DIRECTIONS.
Your answer should be every line from the records that contains "computer".
[RECORDS FOR THE TASK Boundary: Start]
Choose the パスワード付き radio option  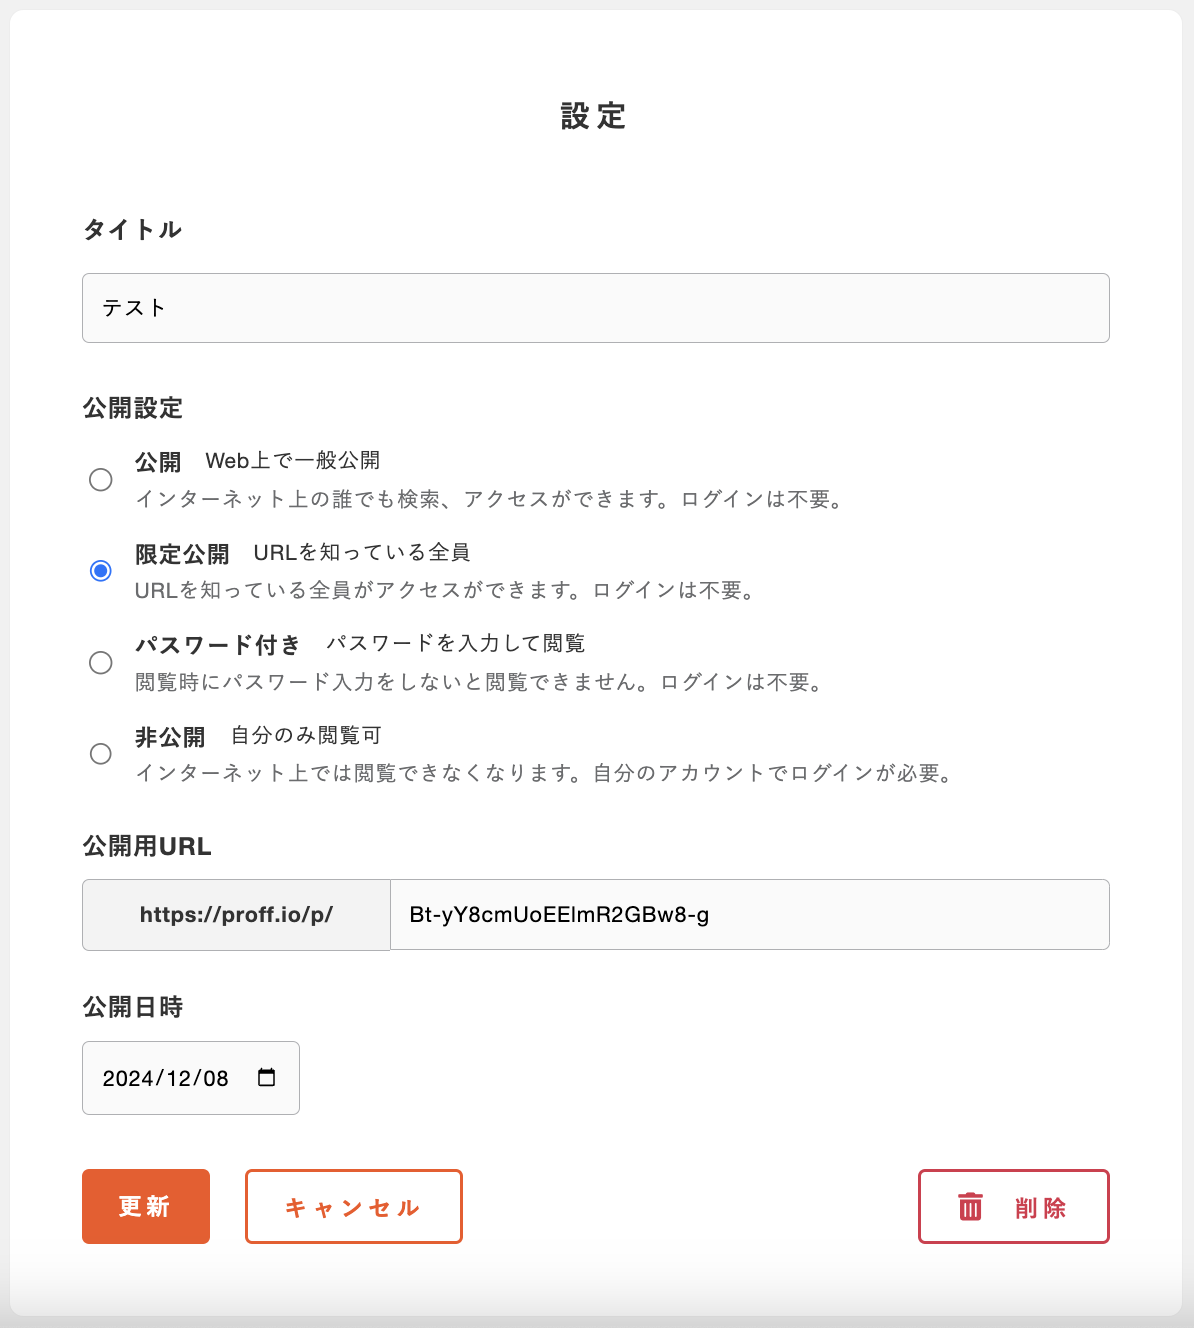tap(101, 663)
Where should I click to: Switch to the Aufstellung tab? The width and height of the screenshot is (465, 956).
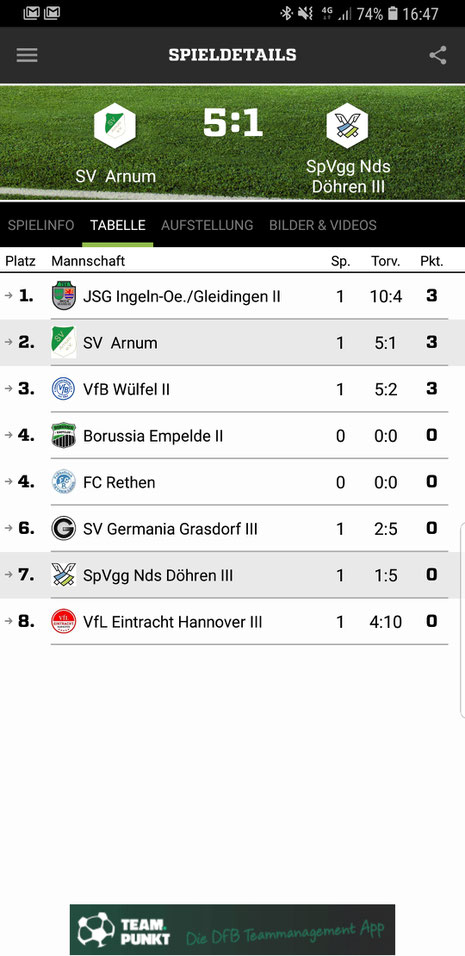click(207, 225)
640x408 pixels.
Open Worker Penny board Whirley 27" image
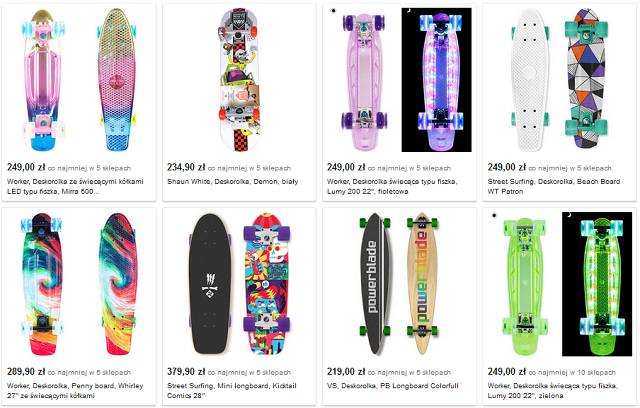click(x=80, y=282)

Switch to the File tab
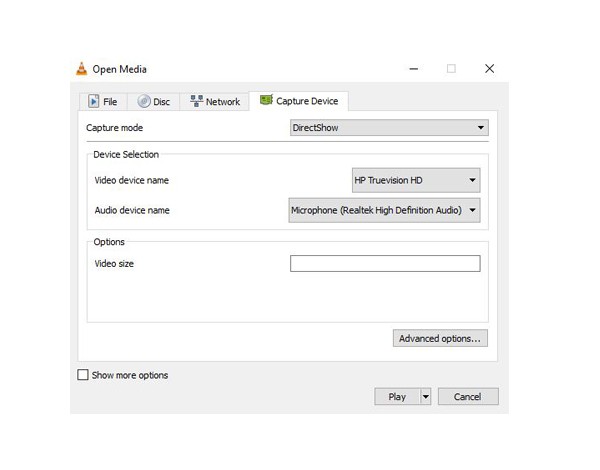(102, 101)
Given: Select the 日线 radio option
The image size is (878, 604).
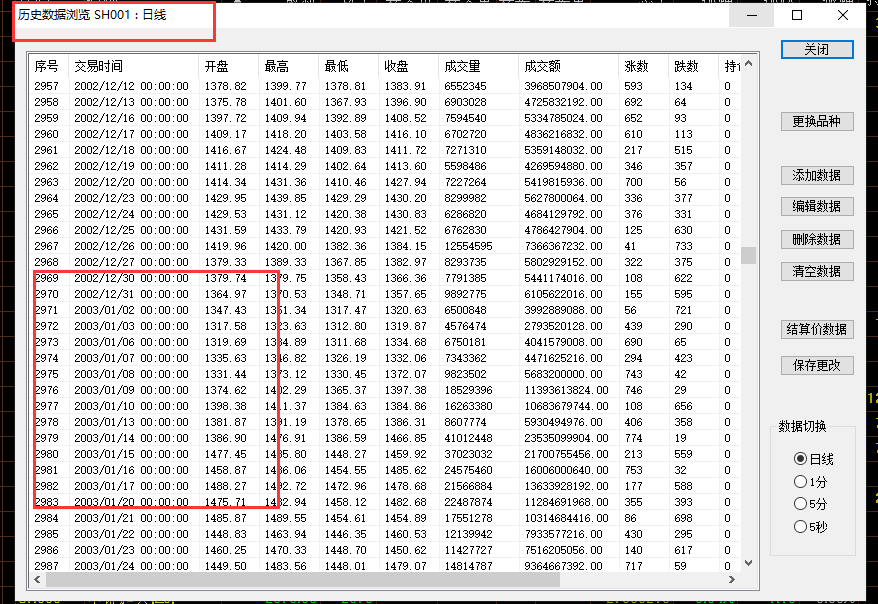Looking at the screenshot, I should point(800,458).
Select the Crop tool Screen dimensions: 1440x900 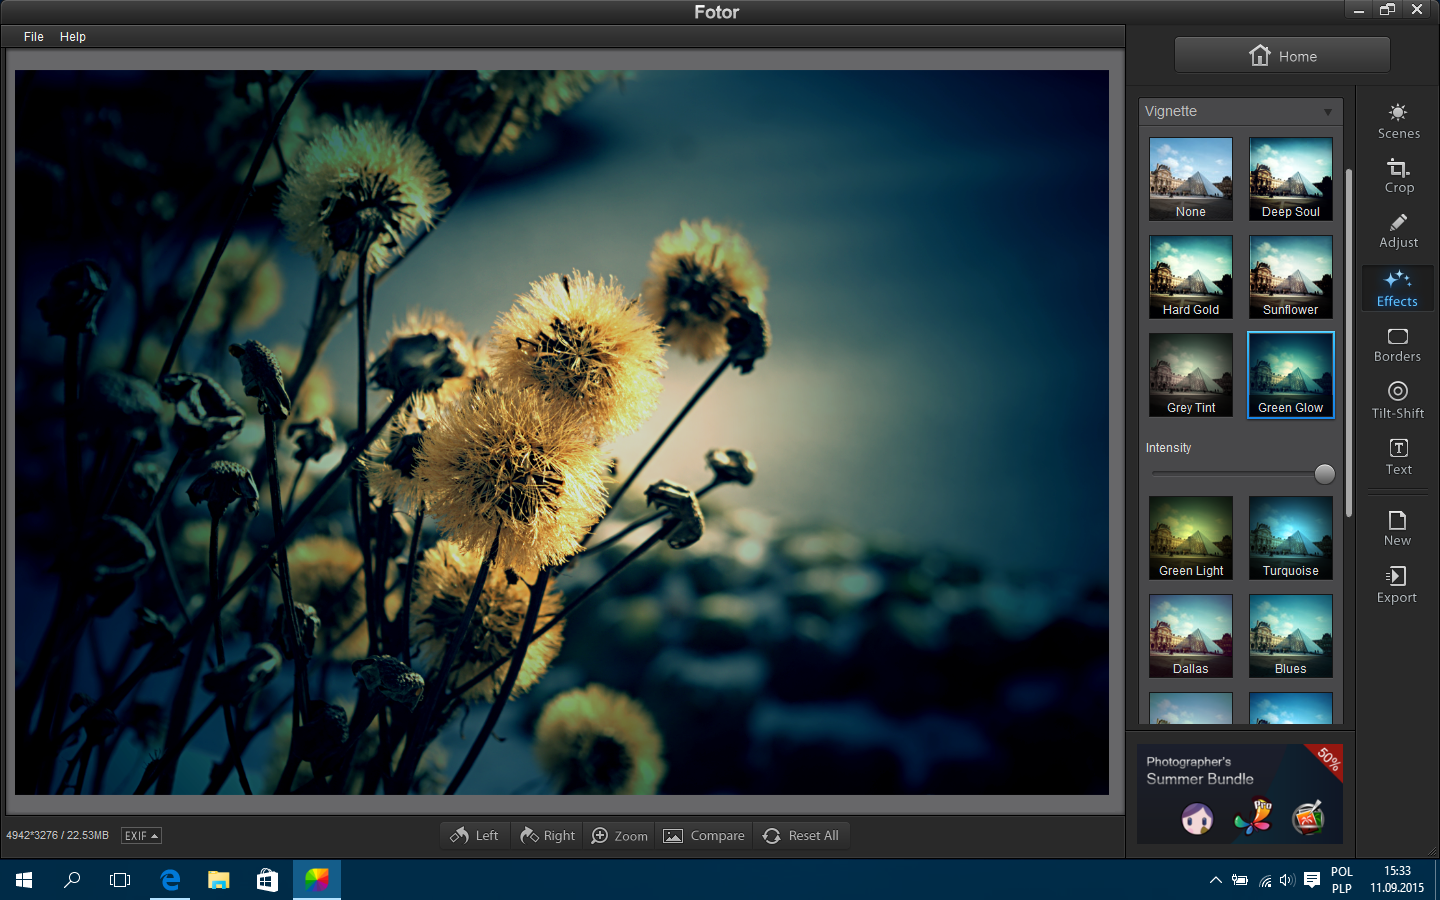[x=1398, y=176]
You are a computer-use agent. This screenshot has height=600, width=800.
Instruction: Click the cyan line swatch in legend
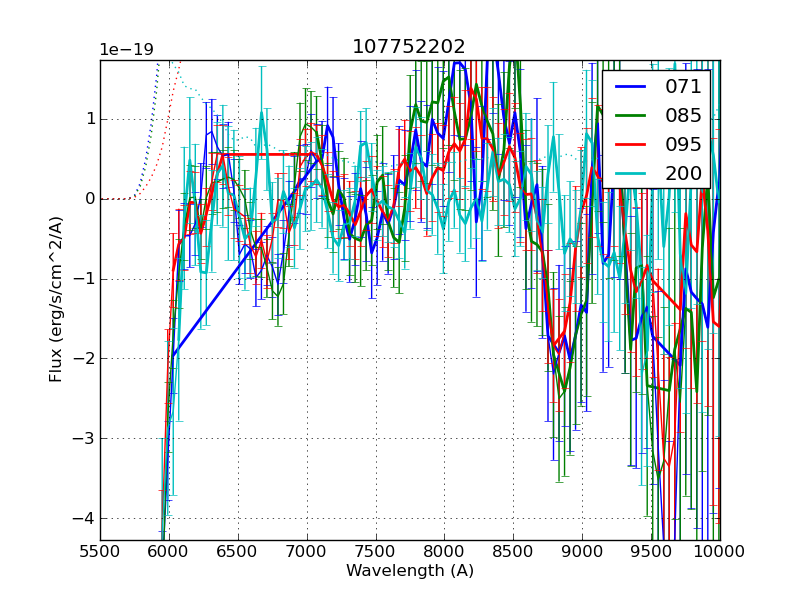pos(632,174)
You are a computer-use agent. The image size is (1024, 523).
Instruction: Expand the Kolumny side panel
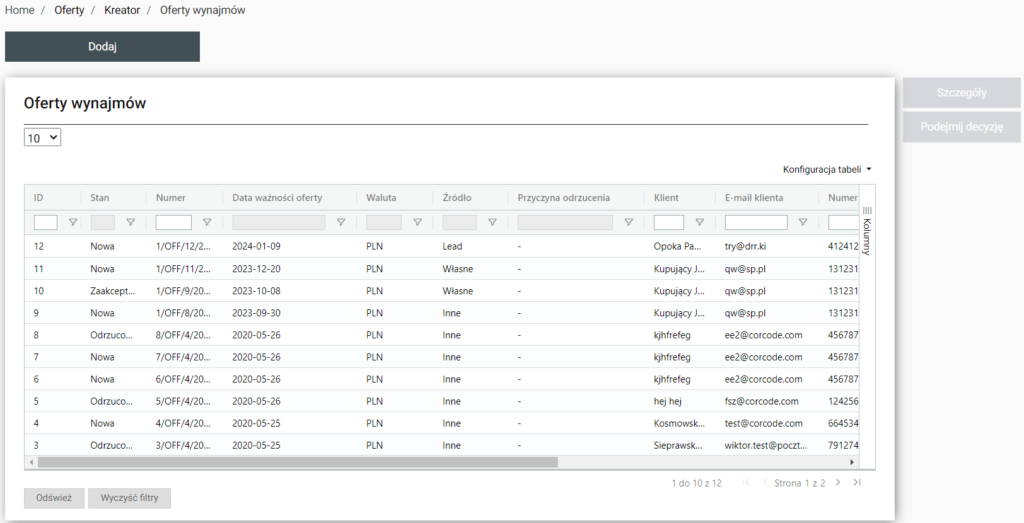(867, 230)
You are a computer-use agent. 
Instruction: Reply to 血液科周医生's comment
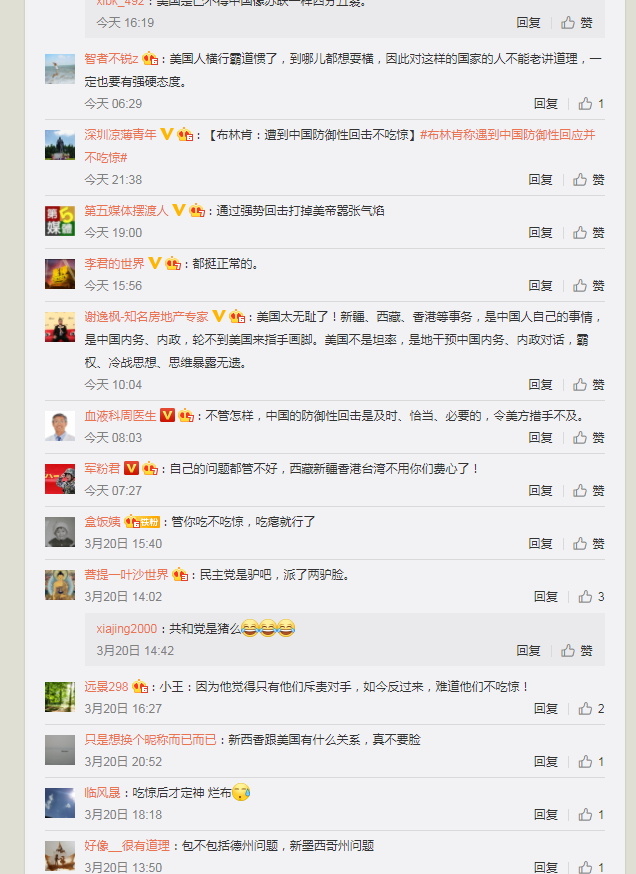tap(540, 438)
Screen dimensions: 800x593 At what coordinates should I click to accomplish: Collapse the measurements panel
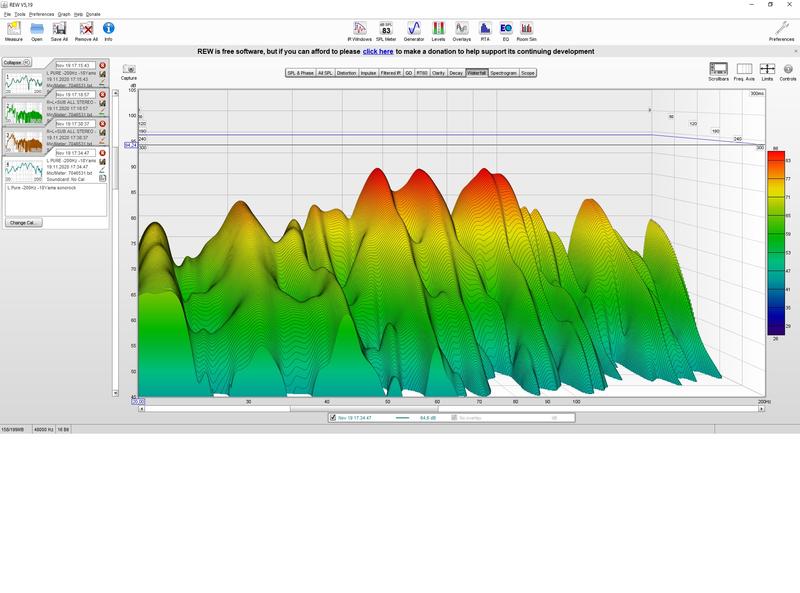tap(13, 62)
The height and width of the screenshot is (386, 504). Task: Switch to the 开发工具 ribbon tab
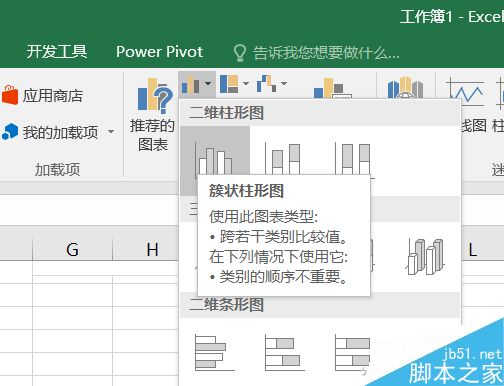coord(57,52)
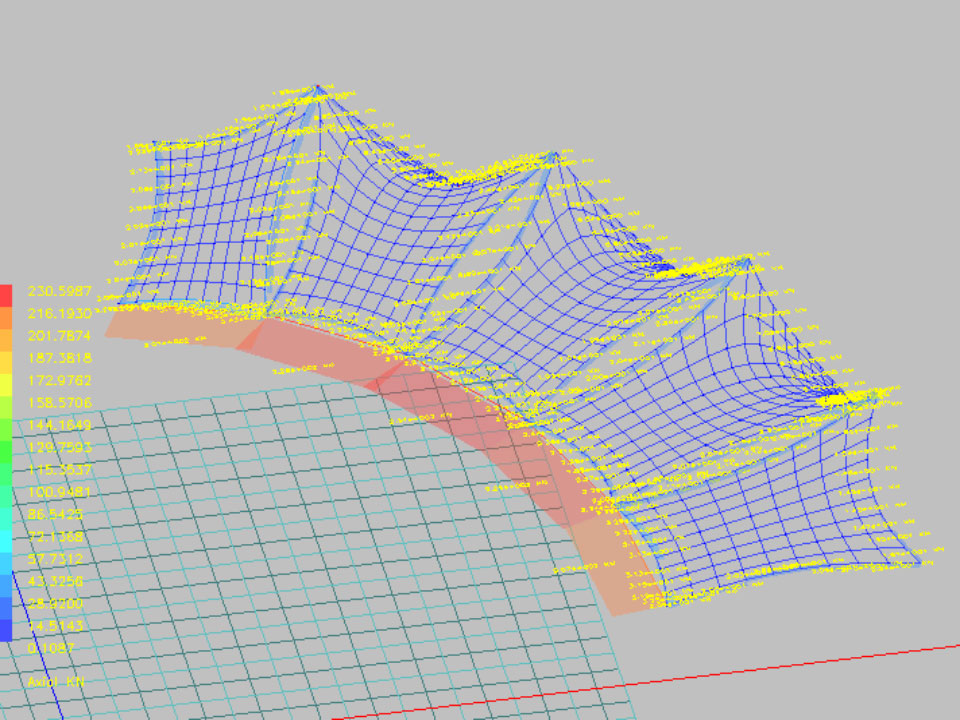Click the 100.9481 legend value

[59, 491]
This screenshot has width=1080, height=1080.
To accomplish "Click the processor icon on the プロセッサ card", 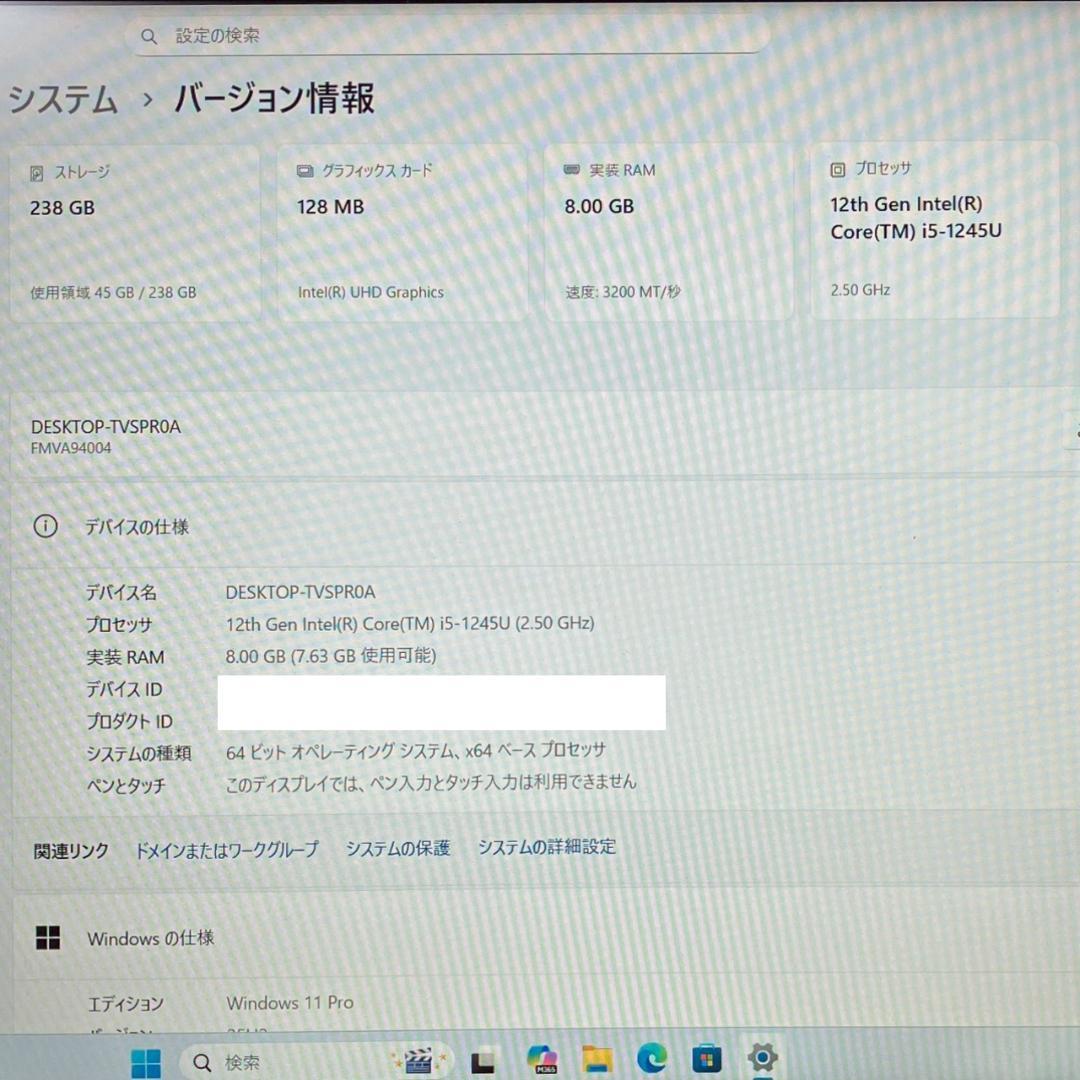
[RECORDS FOR THE TASK Boundary: End]
ANSWER.
You are a computer-use agent. This screenshot has height=600, width=800.
You are a computer-use agent. The image size is (1024, 523).
You are a computer-use agent. 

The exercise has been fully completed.